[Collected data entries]

^^^^^^^^^^^^^^^^

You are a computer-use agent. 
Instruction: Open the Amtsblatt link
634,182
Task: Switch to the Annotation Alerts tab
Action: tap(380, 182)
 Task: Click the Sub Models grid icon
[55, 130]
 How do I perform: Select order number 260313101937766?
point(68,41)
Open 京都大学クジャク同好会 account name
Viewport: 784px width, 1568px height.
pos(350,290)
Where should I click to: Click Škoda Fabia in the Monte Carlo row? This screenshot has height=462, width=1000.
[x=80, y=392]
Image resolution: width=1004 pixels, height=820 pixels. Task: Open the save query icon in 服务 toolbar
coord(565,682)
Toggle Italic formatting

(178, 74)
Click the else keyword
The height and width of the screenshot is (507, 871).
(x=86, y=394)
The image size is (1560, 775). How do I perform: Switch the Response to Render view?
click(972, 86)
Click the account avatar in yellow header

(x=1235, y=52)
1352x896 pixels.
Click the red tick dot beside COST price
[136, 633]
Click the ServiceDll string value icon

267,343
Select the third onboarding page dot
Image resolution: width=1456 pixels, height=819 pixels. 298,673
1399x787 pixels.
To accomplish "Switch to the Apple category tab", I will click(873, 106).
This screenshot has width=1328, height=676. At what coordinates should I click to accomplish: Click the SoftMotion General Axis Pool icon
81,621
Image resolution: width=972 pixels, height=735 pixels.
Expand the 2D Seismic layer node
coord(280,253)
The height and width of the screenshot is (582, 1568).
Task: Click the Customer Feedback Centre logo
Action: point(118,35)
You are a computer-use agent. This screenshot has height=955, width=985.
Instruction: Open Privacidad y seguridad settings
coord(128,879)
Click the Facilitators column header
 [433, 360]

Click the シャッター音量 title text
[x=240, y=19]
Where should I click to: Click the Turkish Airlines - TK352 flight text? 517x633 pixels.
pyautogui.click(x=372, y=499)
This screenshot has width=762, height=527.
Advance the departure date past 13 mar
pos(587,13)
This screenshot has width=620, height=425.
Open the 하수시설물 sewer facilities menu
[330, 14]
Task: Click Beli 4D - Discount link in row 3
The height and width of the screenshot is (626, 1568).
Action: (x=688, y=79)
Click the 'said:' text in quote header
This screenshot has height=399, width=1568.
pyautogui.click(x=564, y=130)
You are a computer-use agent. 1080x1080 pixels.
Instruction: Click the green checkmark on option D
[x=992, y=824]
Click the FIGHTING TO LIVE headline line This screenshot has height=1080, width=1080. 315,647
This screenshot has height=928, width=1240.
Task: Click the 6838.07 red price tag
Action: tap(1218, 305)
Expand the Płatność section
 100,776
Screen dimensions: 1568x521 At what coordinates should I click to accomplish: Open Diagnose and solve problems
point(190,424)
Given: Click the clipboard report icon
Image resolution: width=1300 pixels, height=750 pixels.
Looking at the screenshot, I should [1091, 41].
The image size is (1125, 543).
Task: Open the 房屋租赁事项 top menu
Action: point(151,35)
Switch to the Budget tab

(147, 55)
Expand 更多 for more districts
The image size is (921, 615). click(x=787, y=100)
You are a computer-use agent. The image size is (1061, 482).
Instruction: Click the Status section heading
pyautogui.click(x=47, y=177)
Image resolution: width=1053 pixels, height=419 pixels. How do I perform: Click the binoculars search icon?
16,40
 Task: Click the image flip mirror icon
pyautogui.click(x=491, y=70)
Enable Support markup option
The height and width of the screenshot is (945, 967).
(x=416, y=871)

^^^^^^^^^^^^^^^^

§ WHAT TO DO
The lines to return are those in the entries above that hold "computer".

§ REPLY TO THE TASK
You are a computer-use agent. 
You are a computer-use agent. This screenshot has height=955, width=985.
You are a computer-use agent. 1080x1080 pixels.
You are a computer-use agent. The image size is (1061, 482).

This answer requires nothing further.